The U.S. Department of Agriculture guarantees USDA loans. The program’s official name is USDA Rural Development Guaranteed Housing Loan Program, or the “Section 502 loan”, for its place in the USDA charter.
These loans are popular among today’s home buyers because the USDA program offers no money down financing.
The name “Rural Housing Loans” for USDA loans is a bit misleading. Rural areas qualify for USDA, however, many suburban areas are eligible.
Just because you see no cows, it does not mean that the government doesn’t consider it rural This is very common in Florida, and that is why you should check the USDA eligibility map first.
Homeowners can finance 100% of the home’s purchase price; and, can even use the loan to help purchase a manufactured home.
Additionally, the U.S. Department of Agriculture guarantees USDA loans against loss, so they are of very little risk to the banks which underwrite them, so they have a very attractive interest rate.
Low risk equals low rates and this is why USDA mortgage rates are the lowest of all the government-backed mortgages.
Another hidden benefit is that USDA Loans have the lowest MI (Mortgage Insurance) when compared to an FHA Loan.

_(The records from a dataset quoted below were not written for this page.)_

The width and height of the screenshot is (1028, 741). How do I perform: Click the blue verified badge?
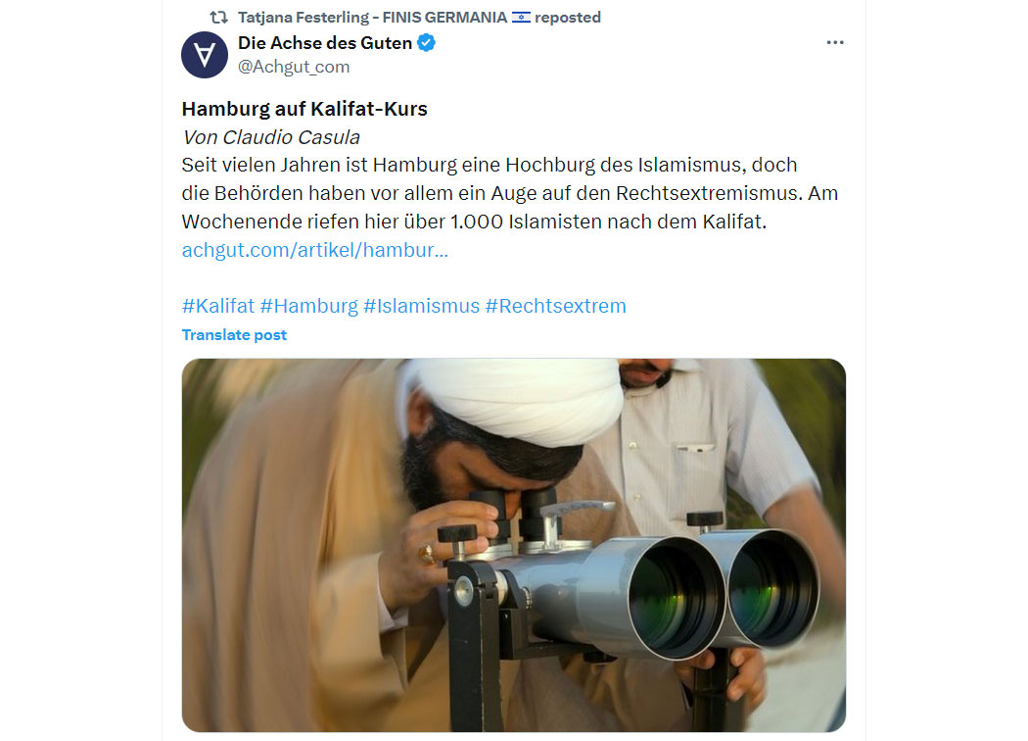[x=426, y=43]
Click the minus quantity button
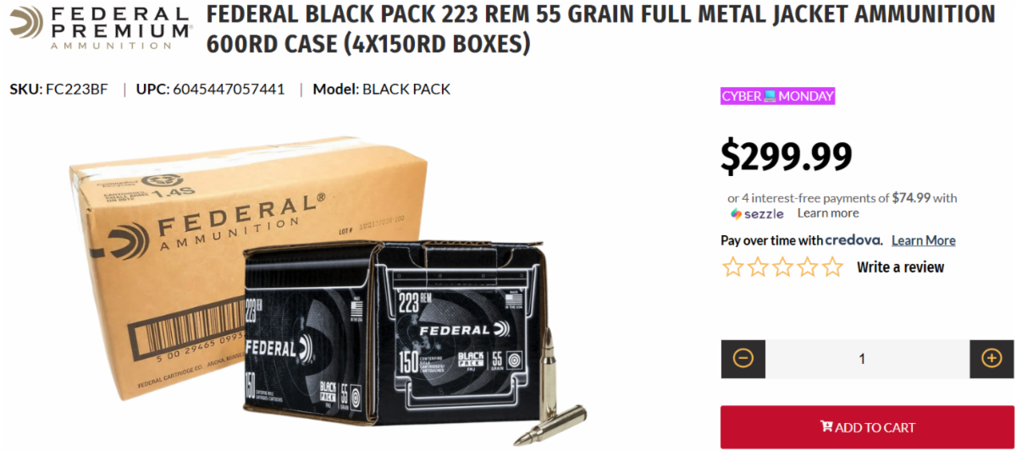The image size is (1016, 451). pos(743,359)
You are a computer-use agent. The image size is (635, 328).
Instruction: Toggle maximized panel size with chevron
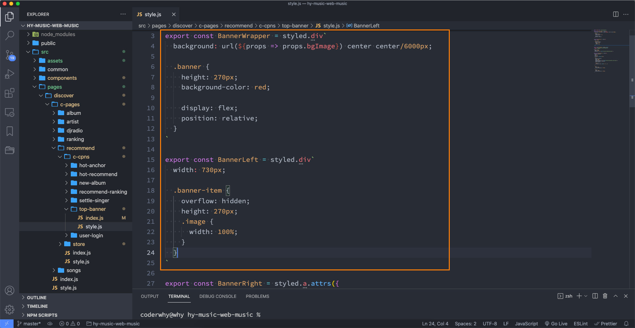[615, 296]
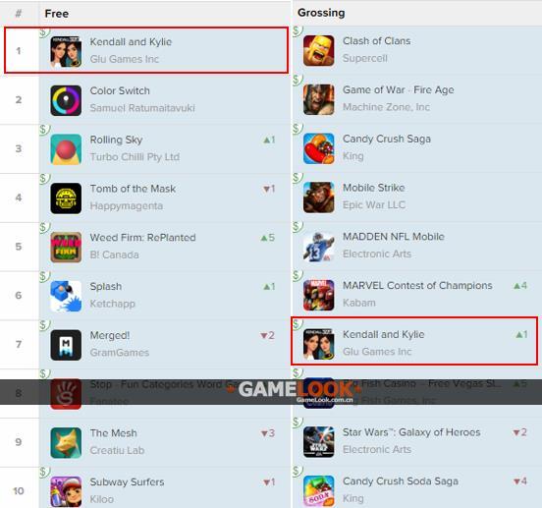Open Star Wars Galaxy of Heroes icon

point(319,441)
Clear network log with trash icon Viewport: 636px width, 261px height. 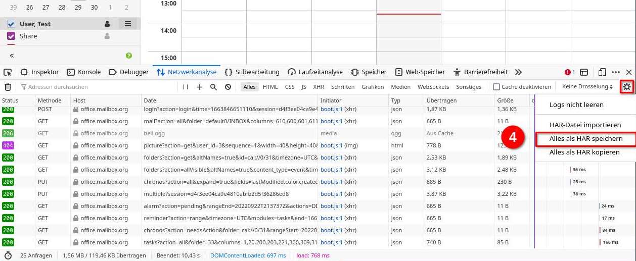(8, 87)
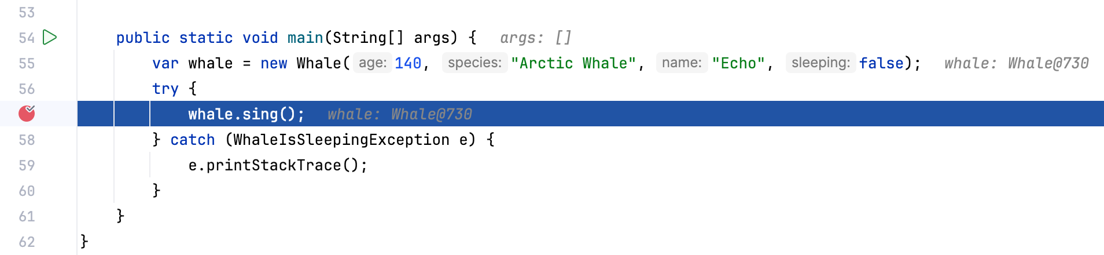1104x255 pixels.
Task: Click line number 56 in the gutter
Action: (27, 89)
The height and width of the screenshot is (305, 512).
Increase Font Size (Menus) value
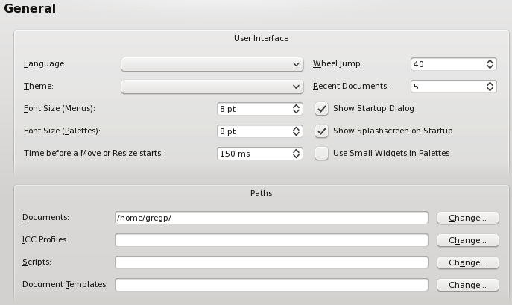(296, 106)
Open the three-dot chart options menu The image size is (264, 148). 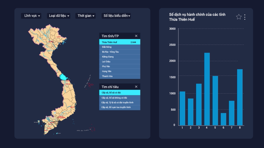[x=245, y=17]
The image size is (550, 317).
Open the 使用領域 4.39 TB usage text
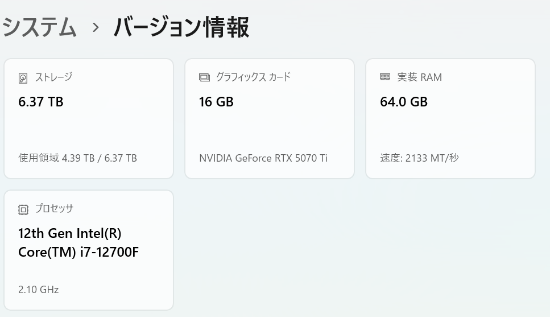coord(77,158)
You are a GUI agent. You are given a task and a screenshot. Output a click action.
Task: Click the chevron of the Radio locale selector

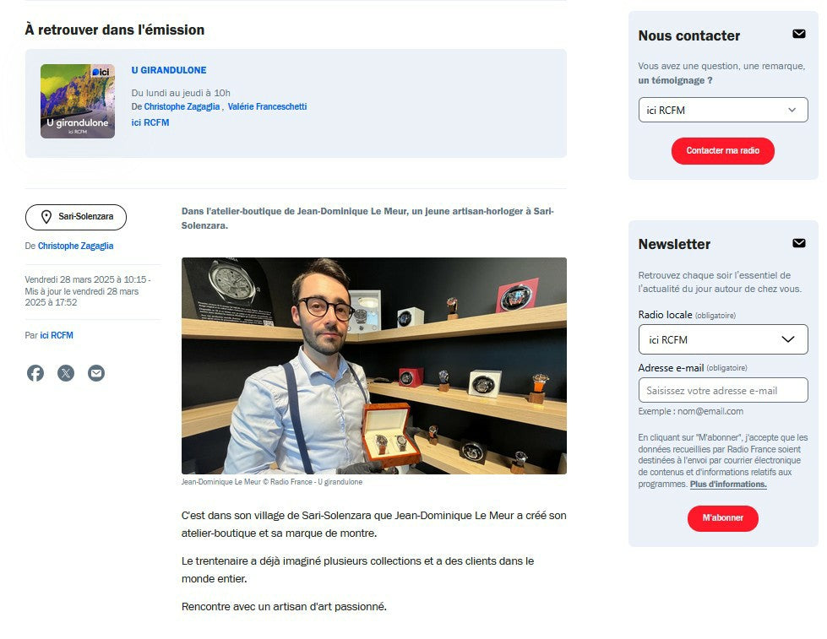(x=788, y=339)

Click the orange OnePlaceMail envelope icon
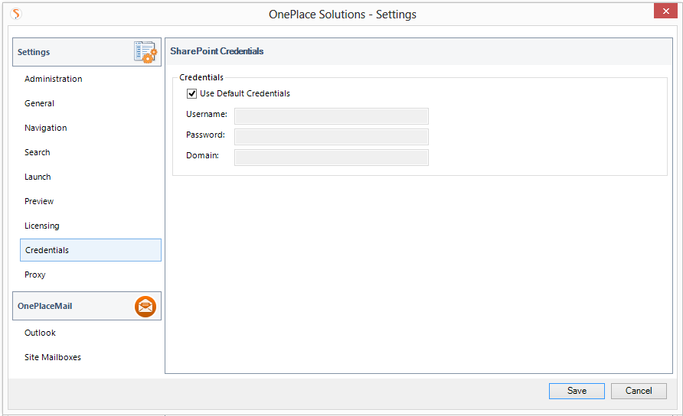click(x=145, y=306)
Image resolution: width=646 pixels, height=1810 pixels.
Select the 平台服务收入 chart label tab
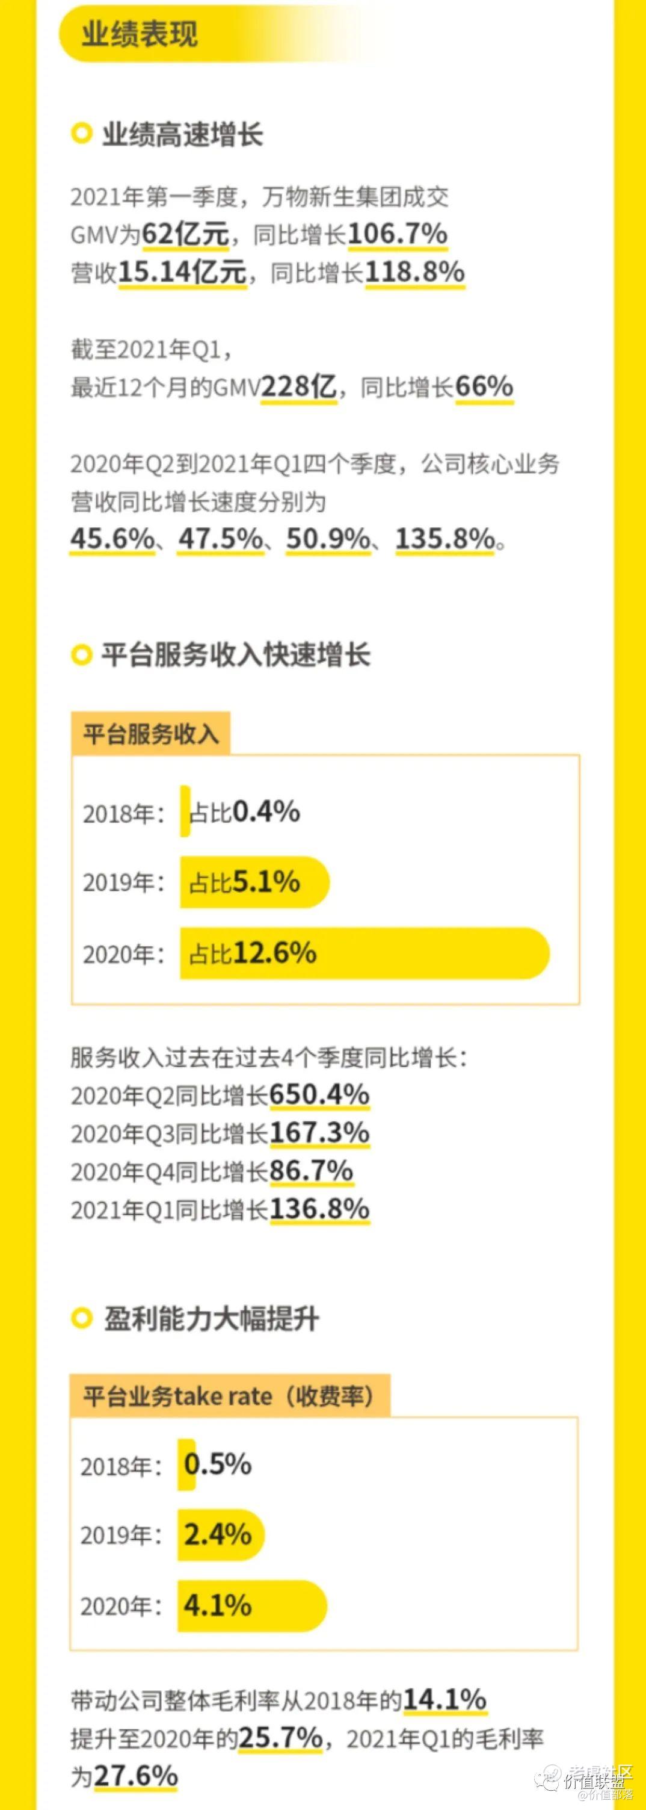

USDA mortgage rates are typically lower than the rates for FHA loans, VA loans, and conventional mortgages via Fannie Mae and Freddie Mac.
The annual USDA mortgage insurance premium — at just 0.35% of the loan amount — is 40% lower than the MIP (Mortgage Insurance Premium) charged for a comparable FHA-backed loan.
USDA loans can be big money-savers, and they’re available to first-time home buyers as well as repeat home buyers.
Homeownership counseling is not required to use the USDA home loan program. Most closings can happen in 45 days or fewer.
What Is USDA Eligibility?
The basis for USDA eligibility combines household size and geography, in addition to the typical mortgage approval standards such as income and credit score verification.
Eligibility for a 1-4 member household requires annual household income to not exceed $75,650 in most areas of the country, but up to $153,400 for certain high-cost areas, and annual household income for a 5-8 member household to not exceed $99,850 for most areas, but up to $202,500 in expensive locales.
This USDA loan information is correct as of July 2017.
USDA Mortgage Insurance Requirements
The U.S. Department of Agriculture USDA backs the mortgage program.
Borrowers which use the program also support the program by means of mortgage insurance premiums charged to program homeowners, this way, the government is able to keep the Rural Housing Loan program affordable.
USDA last changed its mortgage insurance rates in October 2016. Those rates stay in effect today.
Current USDA mortgage insurance rates are:
- 1.00% upfront fee paid at closing, based on the loan size
- 0.35% annual fee, based on the remaining principal balance
USDA upfront mortgage insurance is usually added to your loan balance, making the funds required at closing a lot less.
Via its Rural Housing Loan, the USDA offers 100% financing at very low mortgage rates in rural and suburban neighborhoods.
Even better is that underwriters “relax” approvals. Borrowers don’t need to meet every approval requirement to the last letter.
USDA Loans Income Limits
There is one area in which the USDA will not budge, the USDA will not guarantee a mortgage for a household which exceeds its maximum income limits for a given area.
This is because the USDA loans are meant to promote home ownership among households of “modest means” only.
To be eligible for the USDA financing, a household’s annual earnings must not exceed the median household income for the area by more than 15 percent, with an allowance for the size of your household.
For example, the USDA income limit for an 8-member household is higher than the USDA income limit for a 4-member household; just as the income limit for an 8-member household will be higher than the income limit for a 6-member household; and, so on.
USDA income limits have a floor, based on household size:
1-4 member household: $75,650
5-8 member household: $99,850
Note that USDA income limits vary by area, though. Always ask your mortgage broker for income limits in the area that you want to buy your home.
Households with more than 8 members can add eight percent for each additional member to their 1-4 member household USDA income limit.